Pan established Produce in 2013 with five friends – two designers and three investors – and a three-axis CNC machine in Eunos, an industrial estate in Singapore populated by suppliers and fabricators. At that time, Produce was the only design company that owns its own prototyping workshop in the city-state.
Produce is all about the integration of designing and making, and the pursuit of discovery. And Pan pretty much modelled the company after design school environment.
“Almost every university with a design programme has a workshop. Whether the curriculum requires the student to use them is a different matter, but it gives access to facilities where we could prototype, experiment, learn from those processes and then build them into your design process, which is what we do at Produce,” he explains.
By doing this, Produce has shifted a substantial portion of the design process to the front, which minimises surprises at the later stages of production that often resulted in delays and abortive works, reduce cost and manhours, and opens up possibilities for new construction methods.
Produce also has better control of material conservation and insight on how things will pan out onsite, streamlining not only the production process but also the fabrication and installation processes.
This was apparent in the studio’s seminal project, the Herman Miller Showroom at Xtra Park Mall, which was constructed from 4,000 parts. The project set the tone for Produce’s future projects.

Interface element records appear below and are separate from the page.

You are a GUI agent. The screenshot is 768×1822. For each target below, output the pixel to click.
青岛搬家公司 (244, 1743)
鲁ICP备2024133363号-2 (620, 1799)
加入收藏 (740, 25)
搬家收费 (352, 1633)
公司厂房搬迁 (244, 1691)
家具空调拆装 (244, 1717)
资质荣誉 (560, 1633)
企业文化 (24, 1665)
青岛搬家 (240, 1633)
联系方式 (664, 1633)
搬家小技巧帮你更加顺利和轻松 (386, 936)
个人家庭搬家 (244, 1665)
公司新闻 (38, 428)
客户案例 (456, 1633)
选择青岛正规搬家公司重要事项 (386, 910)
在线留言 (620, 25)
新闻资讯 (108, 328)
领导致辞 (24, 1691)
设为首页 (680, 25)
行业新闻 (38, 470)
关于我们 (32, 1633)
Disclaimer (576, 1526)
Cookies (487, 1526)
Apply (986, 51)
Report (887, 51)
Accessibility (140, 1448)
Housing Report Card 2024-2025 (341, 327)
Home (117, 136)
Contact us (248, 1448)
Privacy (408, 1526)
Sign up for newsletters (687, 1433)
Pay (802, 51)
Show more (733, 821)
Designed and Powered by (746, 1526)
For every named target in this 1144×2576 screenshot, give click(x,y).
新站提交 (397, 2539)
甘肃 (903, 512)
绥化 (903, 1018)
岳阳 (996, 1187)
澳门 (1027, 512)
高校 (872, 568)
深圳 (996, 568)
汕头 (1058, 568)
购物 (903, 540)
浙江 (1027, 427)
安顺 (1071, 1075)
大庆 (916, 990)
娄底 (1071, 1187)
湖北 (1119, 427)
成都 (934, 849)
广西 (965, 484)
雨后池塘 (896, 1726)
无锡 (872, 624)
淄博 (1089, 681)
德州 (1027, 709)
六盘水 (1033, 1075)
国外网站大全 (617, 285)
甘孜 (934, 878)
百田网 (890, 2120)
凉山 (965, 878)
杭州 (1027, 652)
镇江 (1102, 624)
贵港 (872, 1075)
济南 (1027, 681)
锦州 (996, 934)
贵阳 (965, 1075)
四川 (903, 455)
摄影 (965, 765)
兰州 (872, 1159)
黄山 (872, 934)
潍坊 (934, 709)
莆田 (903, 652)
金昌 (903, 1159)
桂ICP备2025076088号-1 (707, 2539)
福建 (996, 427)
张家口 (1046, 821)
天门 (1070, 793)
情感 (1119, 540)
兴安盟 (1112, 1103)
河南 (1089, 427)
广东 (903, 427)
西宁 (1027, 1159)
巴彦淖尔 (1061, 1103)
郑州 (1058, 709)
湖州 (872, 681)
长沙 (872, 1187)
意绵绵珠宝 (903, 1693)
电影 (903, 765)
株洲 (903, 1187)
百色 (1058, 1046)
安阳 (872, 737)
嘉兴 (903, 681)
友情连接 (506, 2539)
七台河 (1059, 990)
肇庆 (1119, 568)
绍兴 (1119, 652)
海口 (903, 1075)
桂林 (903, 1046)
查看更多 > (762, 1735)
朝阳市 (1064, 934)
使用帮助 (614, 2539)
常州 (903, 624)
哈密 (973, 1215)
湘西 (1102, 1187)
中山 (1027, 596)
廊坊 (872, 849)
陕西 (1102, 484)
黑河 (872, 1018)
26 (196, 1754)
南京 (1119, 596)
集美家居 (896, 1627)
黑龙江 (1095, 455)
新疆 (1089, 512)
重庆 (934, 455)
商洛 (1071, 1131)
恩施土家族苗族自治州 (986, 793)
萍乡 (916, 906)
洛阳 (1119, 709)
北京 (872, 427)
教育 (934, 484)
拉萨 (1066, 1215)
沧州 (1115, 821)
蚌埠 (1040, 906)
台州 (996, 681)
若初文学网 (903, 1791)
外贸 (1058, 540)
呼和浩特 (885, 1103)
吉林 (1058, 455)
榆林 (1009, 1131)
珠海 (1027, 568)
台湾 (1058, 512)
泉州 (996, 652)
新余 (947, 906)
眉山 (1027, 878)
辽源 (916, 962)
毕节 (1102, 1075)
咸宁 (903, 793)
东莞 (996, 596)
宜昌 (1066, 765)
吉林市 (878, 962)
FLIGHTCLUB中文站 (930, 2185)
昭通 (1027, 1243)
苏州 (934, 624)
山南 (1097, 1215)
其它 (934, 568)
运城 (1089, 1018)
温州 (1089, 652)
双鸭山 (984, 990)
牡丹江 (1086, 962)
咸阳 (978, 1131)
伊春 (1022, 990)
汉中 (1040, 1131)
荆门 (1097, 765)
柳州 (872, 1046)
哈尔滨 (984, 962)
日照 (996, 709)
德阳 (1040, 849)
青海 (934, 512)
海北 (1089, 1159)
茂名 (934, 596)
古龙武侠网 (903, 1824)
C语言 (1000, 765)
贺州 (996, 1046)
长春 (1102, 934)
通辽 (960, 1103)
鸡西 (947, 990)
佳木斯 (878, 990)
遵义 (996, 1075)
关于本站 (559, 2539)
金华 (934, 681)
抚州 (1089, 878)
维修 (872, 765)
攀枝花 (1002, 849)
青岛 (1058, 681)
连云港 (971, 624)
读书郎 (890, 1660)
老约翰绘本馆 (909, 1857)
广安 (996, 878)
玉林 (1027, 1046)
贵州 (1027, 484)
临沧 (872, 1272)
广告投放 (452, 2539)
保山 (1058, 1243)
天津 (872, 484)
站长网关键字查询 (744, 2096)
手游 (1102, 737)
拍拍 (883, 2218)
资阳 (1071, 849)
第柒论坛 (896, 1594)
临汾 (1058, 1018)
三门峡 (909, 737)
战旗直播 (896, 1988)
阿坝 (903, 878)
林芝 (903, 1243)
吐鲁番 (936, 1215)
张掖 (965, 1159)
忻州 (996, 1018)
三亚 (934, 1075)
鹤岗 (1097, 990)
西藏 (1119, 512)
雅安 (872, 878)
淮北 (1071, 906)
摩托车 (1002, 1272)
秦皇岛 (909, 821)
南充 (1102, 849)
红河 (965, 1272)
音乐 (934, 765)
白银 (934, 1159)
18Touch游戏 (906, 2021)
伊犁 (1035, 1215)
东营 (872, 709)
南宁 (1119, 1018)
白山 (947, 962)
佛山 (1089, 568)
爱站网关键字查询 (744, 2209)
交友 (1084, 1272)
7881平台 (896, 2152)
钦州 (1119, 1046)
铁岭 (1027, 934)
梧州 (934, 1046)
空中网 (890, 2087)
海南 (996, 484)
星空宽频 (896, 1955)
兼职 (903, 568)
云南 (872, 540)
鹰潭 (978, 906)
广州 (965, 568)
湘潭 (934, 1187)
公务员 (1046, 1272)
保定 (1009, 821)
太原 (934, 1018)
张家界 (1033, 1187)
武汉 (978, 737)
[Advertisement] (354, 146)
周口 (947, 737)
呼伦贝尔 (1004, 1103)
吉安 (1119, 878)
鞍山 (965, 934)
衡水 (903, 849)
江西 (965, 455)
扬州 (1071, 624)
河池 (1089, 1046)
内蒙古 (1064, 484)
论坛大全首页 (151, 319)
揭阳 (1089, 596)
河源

In 2016, the Eunos estate was zoned as a residential area, and Produce was asked to move. “That was a good time to reflect on what we had and how to move forward,” says Pan. Finding a place near the city centre would have been ideal, but impossible because of the premium rent.
Produce considered splitting the studio and the workshop to sustain it. Then one of its longtime collaborators, the material company Panelogue, came to the rescue. Together Produce and Panelogue established a digital fabrication workshop called Superstructure.
Today, Produce, Superstructure and Pan’s newly established architecture practice Type 0 architecture inhabit the same facility at Sungei Kadut Industrial Estate and work synergistically as a collective. Superstructure and the machines occupy one area while Produce’s work area loosely merges with Type 0’s on another.
“How we work is tutorial-based,” shared Pan. He would give one-on-one consultation and gather people for brainstorming and let them disperse to work on the project. The Produce team try to have a very technical approach whenever they can, and building physical models of the building is still a must.
Produce’s list of accolades has also grown. Its second iteration for Xtra’s Herman Miller shop-in-shop at Marina Square, titled Fabricwood, won the title of World Interior of the Year at INSIDE World Festival of Interiors 2017. Inspired by Eames’ moulded plywood chairs, Produce designed a lightweight plywood envelope that casually arches over the eight-metre span of Xtra’s Marina Square showroom.
The next move for Produce is to create more thread between the services and products the studio can produce. There was a discussion about opening the collective’s workshop and giving lessons to the members of the public, as well as packaging the systems the studio has built into commercial, b2b products. But for now, the team is happy to have a steady flow of good projects to fuel its R&D.
With its voracious creativity and steady pursuit of discovery, it is no wonder that Produce is not only INDE.Awards 2019’s The Studio winner, it is also the Best of the Best winner this year.
Receiving The Design Studio Awards at the INDEs 2019 Gala in Melbourne were Produce team members Daniel Chia and Teo Xiao Wei. The award was presented by INDE.Awards The Studio Partner Herman Miller by Liam Nicholls, Market Manager at Herman Miller Australia.